Nashville, TN: 2007 National Conference Address by Michael Manley.

Good afternoon. My name is Michael Manley, and I’m honored to represent my colleagues Lisa Bryington, Kareem George, Stephanie Trautwein, and Katie Wyatt. We are the Orchestra Management Fellowship Program class of 2007.

Late last May, we began our year at the League’s conference in Los Angeles. Of the many performances given at Disney Hall that week, perhaps the most riveting came from the theatre and opera director Peter Sellers. His mandate to make orchestras essential—to our cities and towns, to our communities, and most especially to our time—had the passion and sweep of a great aria. His words were a thunderclap which echoed throughout our year—make orchestras matter now.

It was a fitting start to a year of transforming change. During our Fellowship an array of institutions, from the Chicago Symphony to Starbucks, launched their own in-house record labels. State-of-the-art concert halls debuted in Orange County, California; Miami, Florida; and right here in Nashville. Classical music thrived on i-tunes and Tower Records died. And as local classical radio stations signed off, Sirius and XM satellite radio offered 24/7 programming on channels dedicated to pops, classical, opera, Broadway, jazz, and even film music.

The League of American Orchestras embraced this culture of transforming change through their visionary strategic plan. The essence of the plan: make orchestras matter now.

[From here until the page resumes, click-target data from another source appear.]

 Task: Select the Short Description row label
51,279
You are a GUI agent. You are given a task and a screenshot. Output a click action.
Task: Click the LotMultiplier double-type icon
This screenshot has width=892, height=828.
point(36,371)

Transforming change, and urgency of purpose—this is the terrain on which we journeyed during our Fellowship year. On that journey, we learned that the Fellowship is also a mirror. When the 2007 Fellows hold our collective 60-month, 16-institution experience up to the light, what do we see? What guideposts will help ensure that we make orchestras matter now?

Lisa Bryington sees the importance of a clearly-defined reason for being, a resonant vision for the future, and the use of strategic thinking to support strategic planning. The plan is the road, not the vision.

For Kareem George, it is in embracing conflict as a necessary part of institutional progress and change. Conflict may not be resolved, but it must not be avoided. With courage, skill and empathy, conflict can be managed. For Kareem, the art of leadership is the art of managing conflict to achieve results.

I see visionary leaders living in ambiguity as they strive to make their orchestras matter now. Leadership is not about being the smartest person in the room—it is having the humility and honesty to lead amid uncertainty. Herman Melville wrote, "It is better to fail at originality than succeed in imitation." Orchestras which matter now are constantly risking the failure of originality.

Stephanie Trautwein is inspired by truly interactive orchestras which are breaking down the wall between audience and musician. Players speak from the stage, sharing their stories as well as their artistry with the audience. Patrons are involved in choosing a new conductor, or sitting down with a composer to shape a new work. For Stephanie, orchestras which matter actively engage audiences—they are not dioramas, but ecosystems.

Katie Wyatt is inspired by orchestras which view community engagement as a renewable resource. She sees arts institutions which contribute to the success of their peer arts groups achieving the greatest civic value. For Katie, orchestras that matter now understand that true success is shared success.

We extend our deepest gratitude to the League, the executive directors, staffs, and musicians of our 15 host orchestras, the Aspen Music Festival and School, and to the many leaders and professionals throughout the field who have shaped our year and our future. We welcome the 2008 Fellowship class—Ashleigh Milner, Emma Murley, Carolyn Nishon, Martin Sher, and Brandon VanWaeyenberghe—who are currently beginning their transformational journey at the Aspen Music Festival and School.

Very special thanks to Allison Ball of the League, who has served as our coach, advisor, travel agent, den mother, and psychotherapist this year.

The Fellowship is a gift, and a community. As we now join this family of alumni Fellows in the field, we look forward to working earnestly, creatively and passionately to "make orchestras matter now."